# Grandfather Clause



## robwilliams (May 6, 2011)

I was just wondering, how many people here received their license by way of the Grandfather Clause. If you did, has anyone ever said you weren't as qualified as the people that took and passed an exam to get their license.


----------



## user2090 (Sep 26, 2009)

I worked for a guy who had grandfathered into a license. One time during a conversation with my wife she said "Well, he has been doing it for 30 years." My response was "That doesn't mean he was doing it right." 

He is a good guy and could fix anything and knew many codes, but would often do things directly against code. 

We always joked with his isms.

You guys and your code.
If the drain has fall, it will drain, it don't need a 1/4inch per foot. 
There is common sense, then there is code. 

You get the idea. :laughing:


----------



## ChrisConnor (Dec 31, 2009)

Indie said:


> If the drain has fall, it will drain, it don't need a 1/4inch per foot.
> There is common sense, then there is code.

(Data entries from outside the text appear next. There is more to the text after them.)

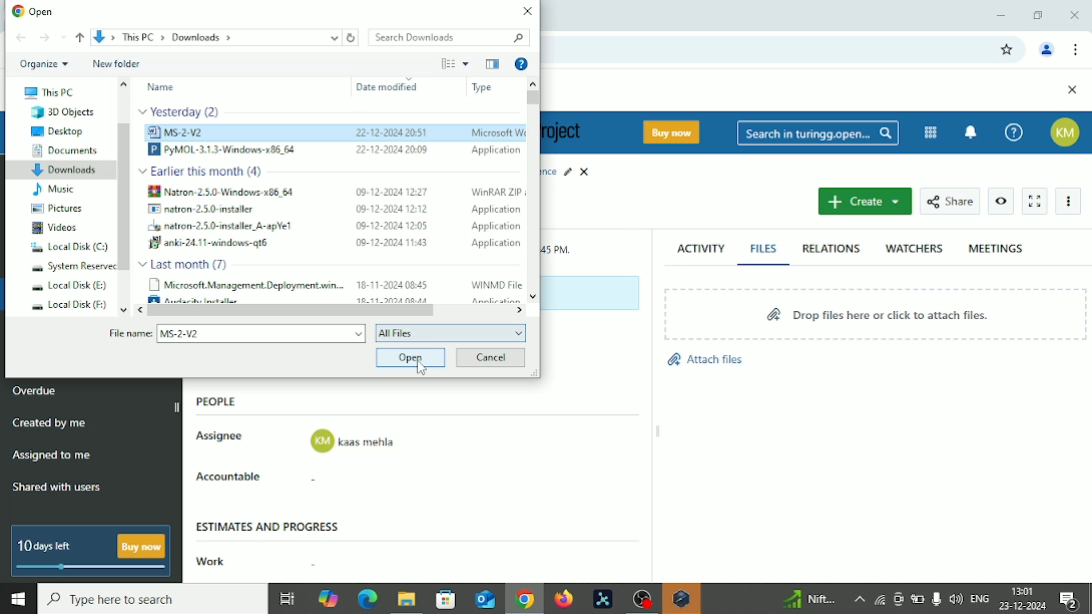 Image resolution: width=1092 pixels, height=614 pixels. What do you see at coordinates (450, 37) in the screenshot?
I see `Search` at bounding box center [450, 37].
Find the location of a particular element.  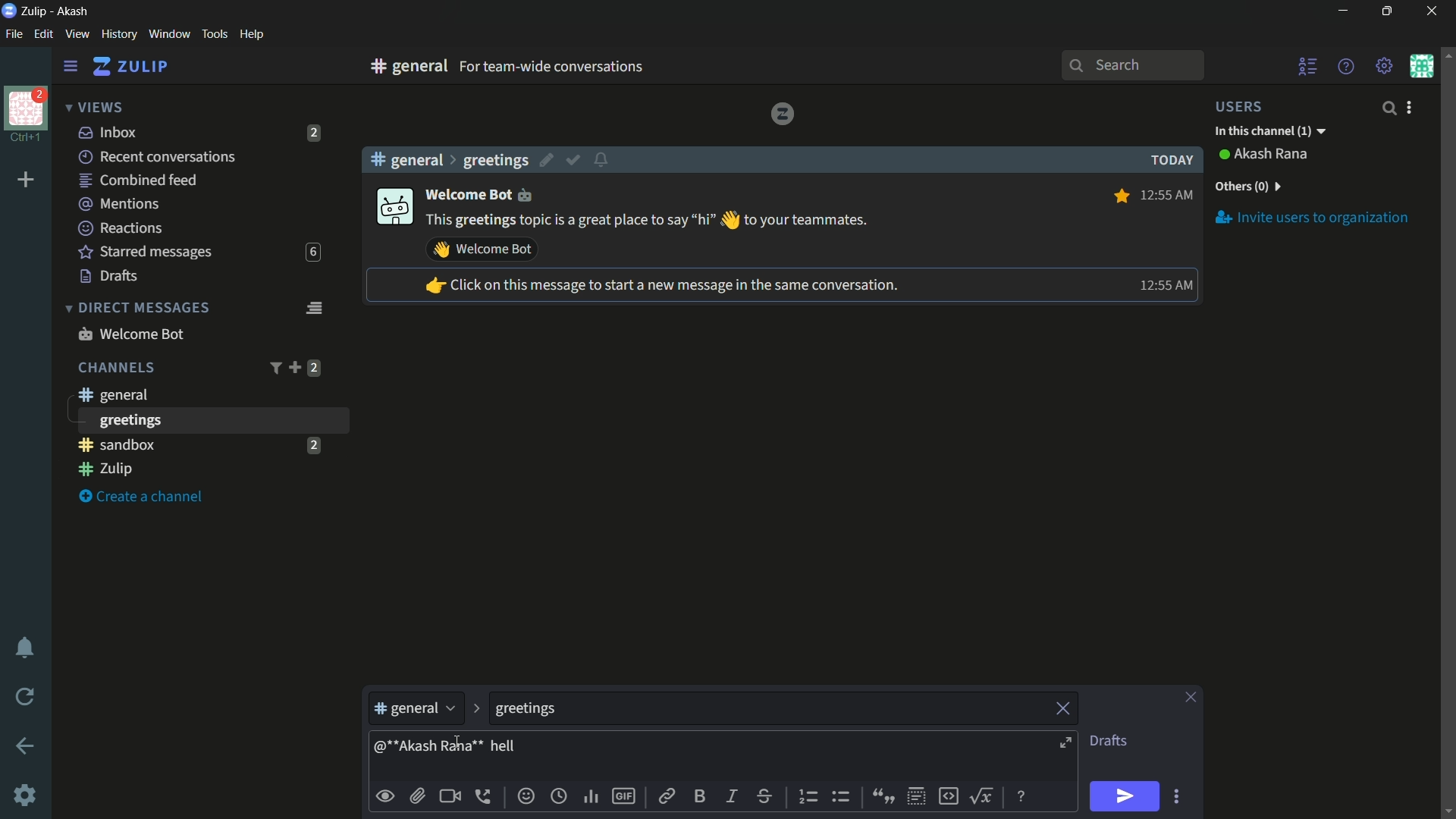

invite users to organization is located at coordinates (1313, 217).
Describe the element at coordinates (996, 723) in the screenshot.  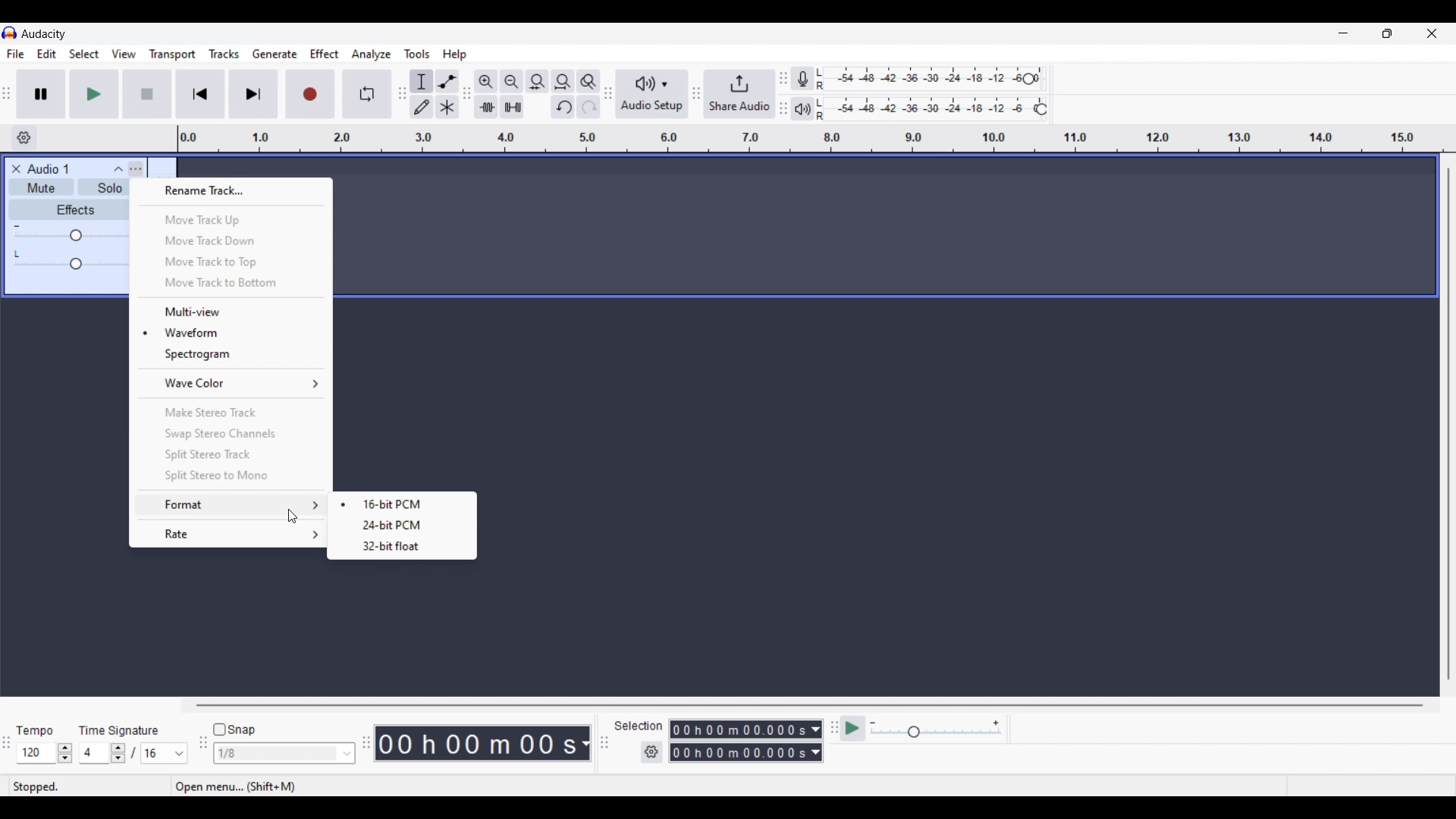
I see `Increase playback speed to maximum ` at that location.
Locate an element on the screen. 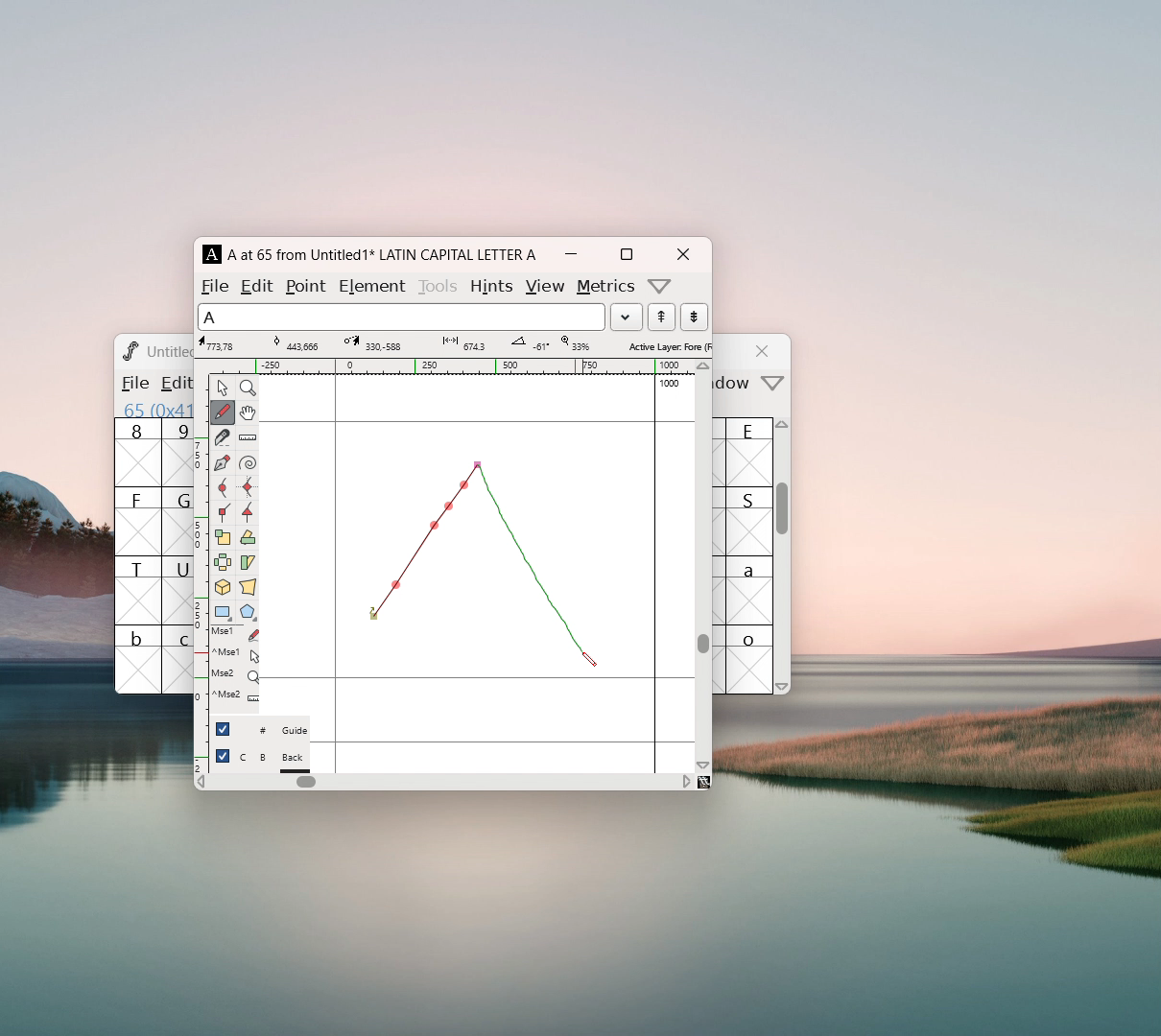 The image size is (1161, 1036). coordinates of cursor destination is located at coordinates (370, 344).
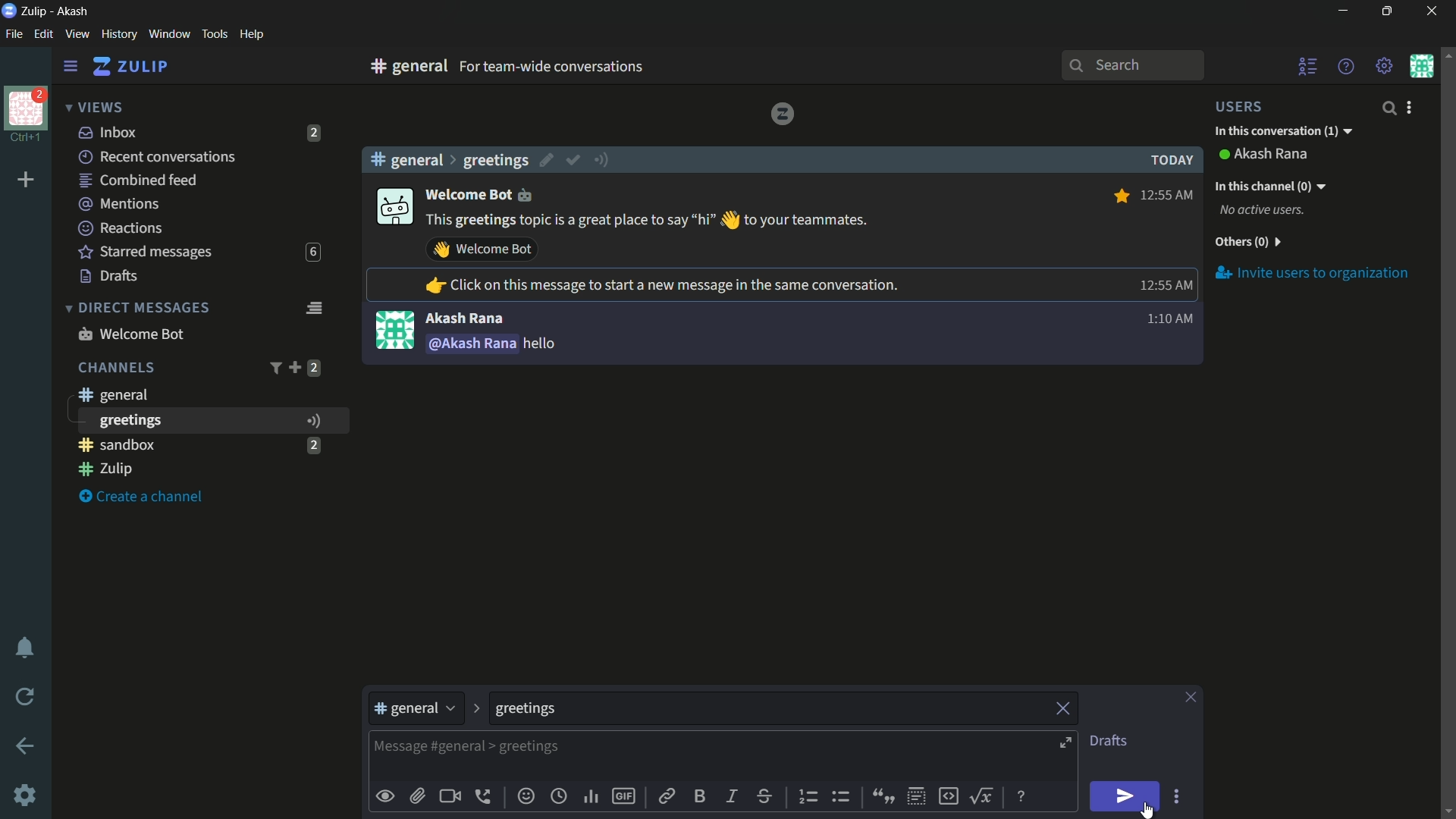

I know a guy like that, he says, "Water will run out of a pipe that is level, too", but I always ask him, will the turds know which way to go?:laughing:


----------



## stillaround (Mar 11, 2009)

Nobody, just wonders.


----------



## robwilliams (May 6, 2011)

The reason I asked this question is, I was Grandfathered into all of my master licenses, i.e., HVAC, Plumbing, Gas Fitting. Recently, I was attending the Continuing Education Class, which is a requirement for license renewal in my area. During the Class, the Instructor asked how many people attending actually took an exam to get their license and how many people were Grandfathered. Turns out, there was only about 6 people out of 40 that were Grandfathered. Used to be 50/50 according to the Instructor. Truely a dying breed I guess. Anyway, the other guys in the class were making comments that we were not as good as they were because we never took the exam. Hell, I can't help it I was born at a certain time and the licensing authority offered a Grandfather Clause that I responded to. And as for codes, any work I have done that required a permit, a permit was pulled. And in 36 years of business, I never failed an inspection. I usually don't let things like that bother me, life is way too short to sweat the small stuff. But, I left that Class with some mixed feelings. That was the reason for this Thread. I was just trying to get a feel for how many of us are left in the trade and what comments you may have received from younger Plumbers.

Thanks for reading.


----------



## revenge (Jun 30, 2011)

a few years back grand fathered sparkys. Worst thing ever done. You had some of them asking helpers for advice. imop, many peop/e were stuck digging or grunt work or limited to small jobs. They didn't get full access to the trade,to have enough knowledge to perform profesionaly on there lisgesed trade. Good example if a plumber has worked thirty years in nothing but track homes he will be very limited in his experiece.no gast iron work copper work etc. So let's say he get grand fathered in and applies to a construction co. He might be lost right. With our exam they test a lot of diffrent aspect of plumbing so when the plumber passes it shows he at least knows how to work with the material. Also he is familiar with code at leastthe important ones. Nowi ain't saying nothing raw or sour about you pershnally hell you might be a retter plumber than me. But, its a lot of the other plumber who are grandfathered that gives the good ones a bad names


----------



## plbgbiz (Aug 27, 2010)

If it continues to eat at you, I suppose you could pay the exam fee and take the test. That would put it all to rest.


----------



## ToUtahNow (Jul 19, 2008)

California Grandfathered a bunch of plumbing contractors into solar contractors during the first big boom but only long enough to write the test. If you did not take and pass the test by a certain date it was revoked.

Mark


----------



## 100 Watt (Aug 11, 2011)

robwilliams said:


> And in 36 years of business, I never failed an inspection.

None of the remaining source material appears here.